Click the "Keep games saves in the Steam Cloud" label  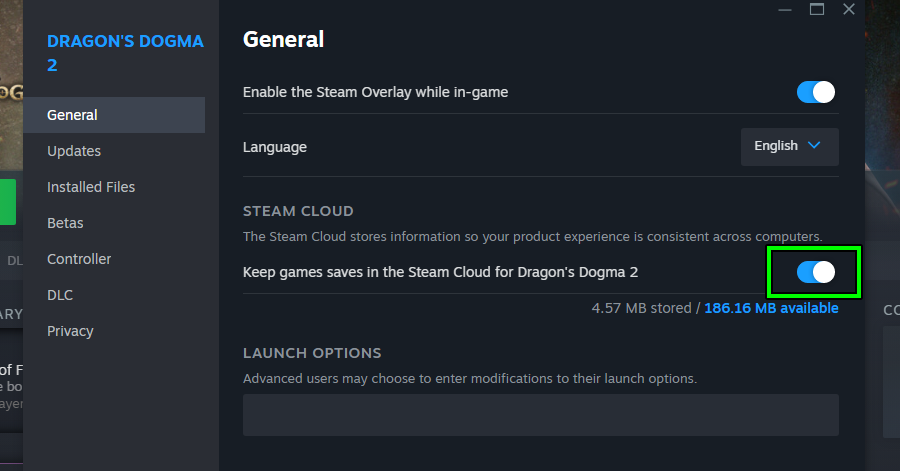(x=440, y=271)
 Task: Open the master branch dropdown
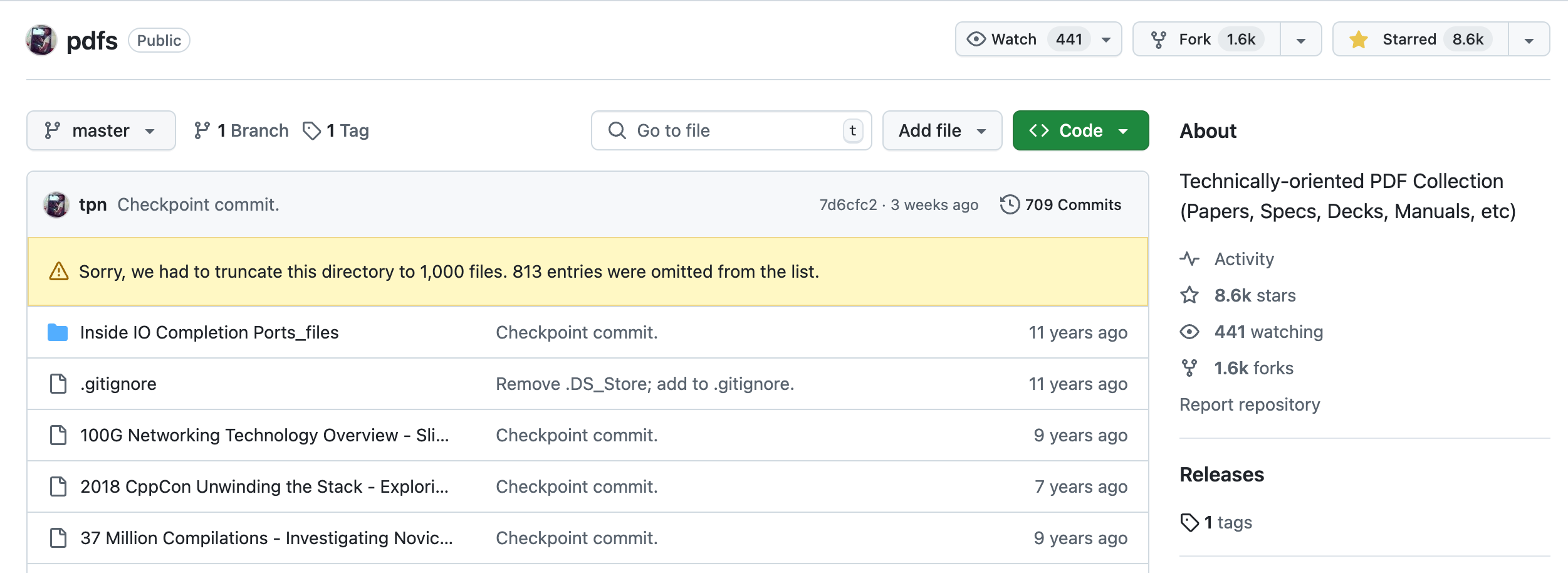pos(101,130)
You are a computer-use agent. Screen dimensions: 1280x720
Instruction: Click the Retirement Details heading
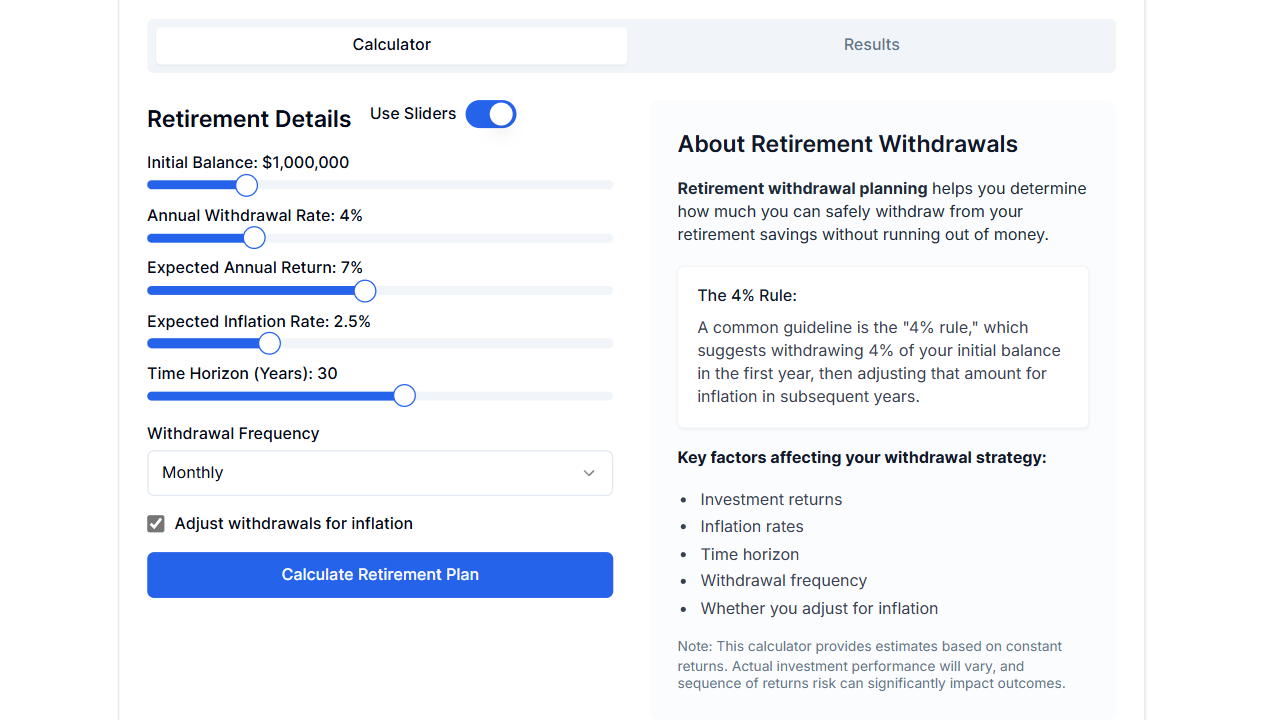pos(249,118)
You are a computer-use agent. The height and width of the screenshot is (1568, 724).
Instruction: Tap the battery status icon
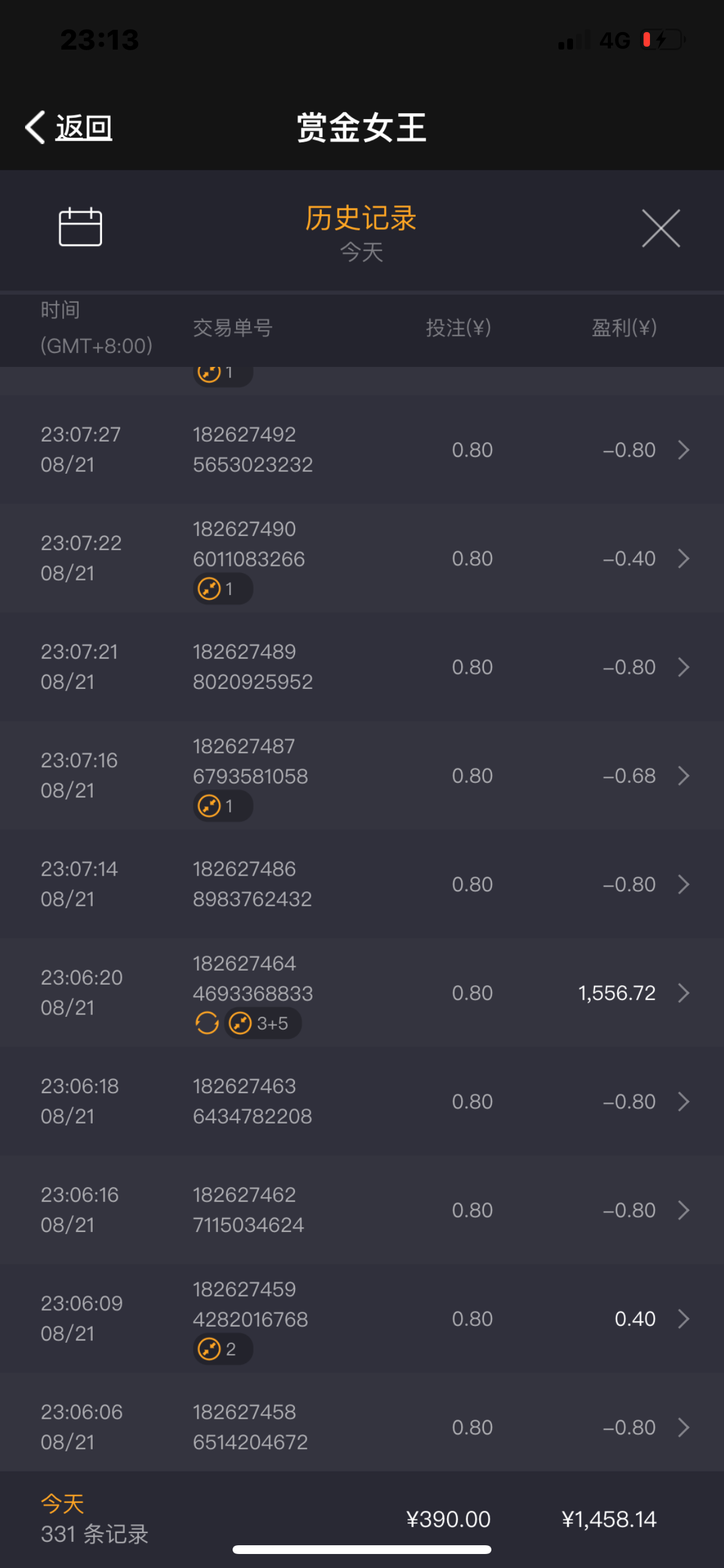click(663, 40)
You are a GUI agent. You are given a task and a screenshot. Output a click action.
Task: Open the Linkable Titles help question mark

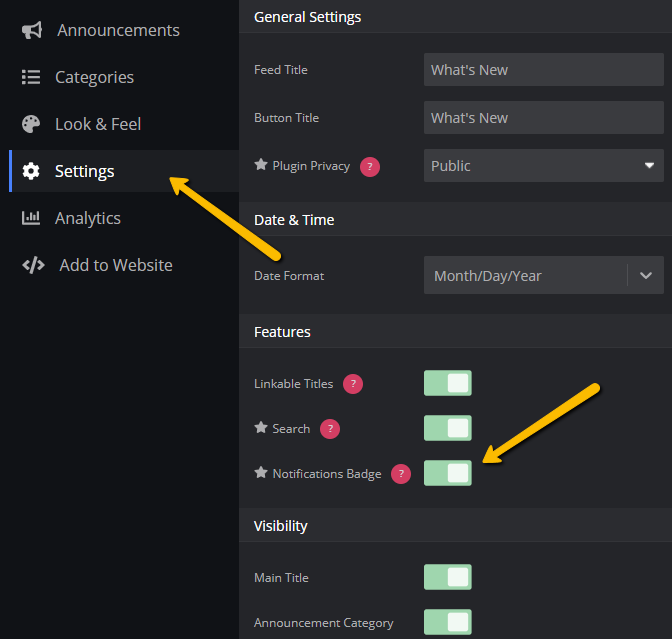[x=353, y=384]
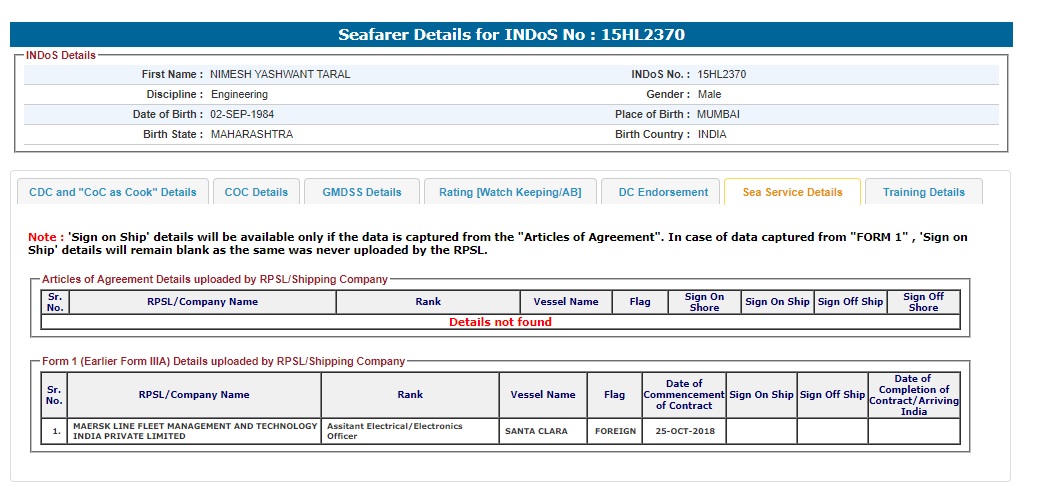Click the FOREIGN flag cell
This screenshot has width=1047, height=486.
[x=614, y=431]
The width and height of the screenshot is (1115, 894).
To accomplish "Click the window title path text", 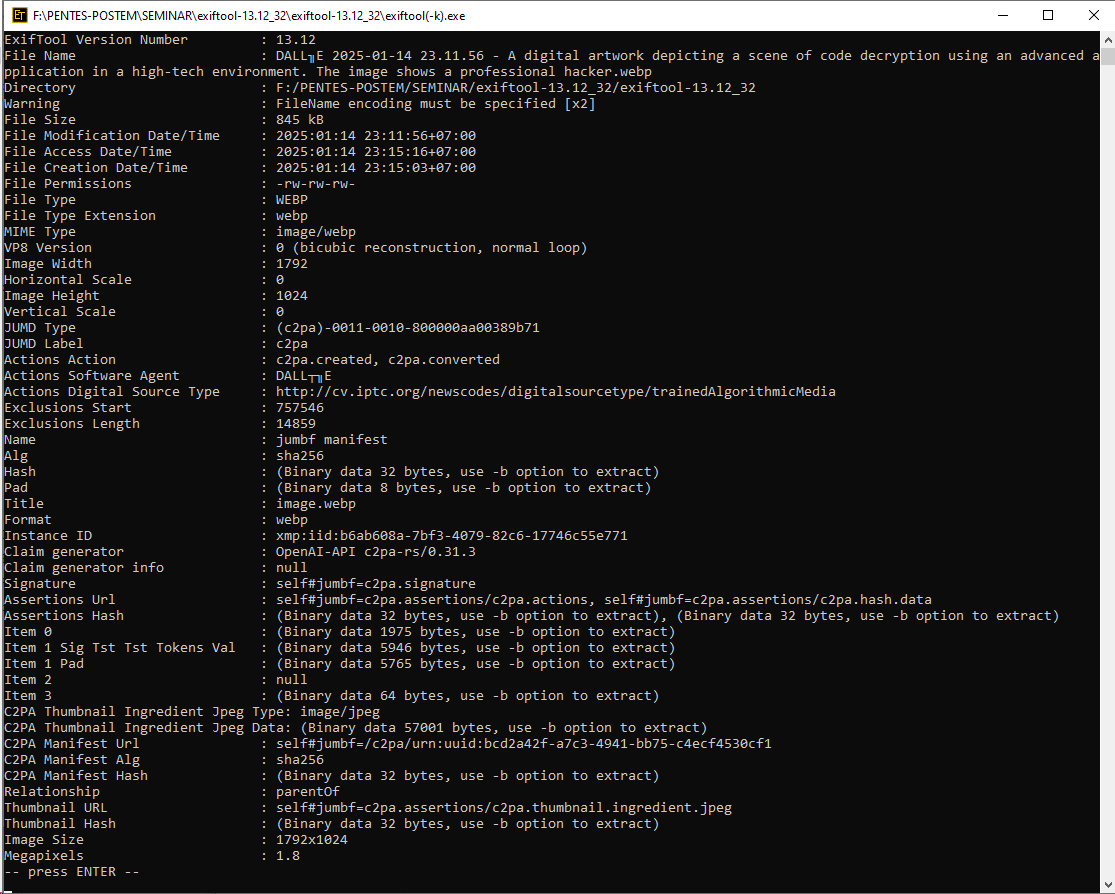I will pyautogui.click(x=248, y=16).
☆ ☆ ☆ ☆ ☆ ☆ ☆
Return the number of lines in the data above that include the word "computer", and nothing else.

• _TASK SOLUTION_
2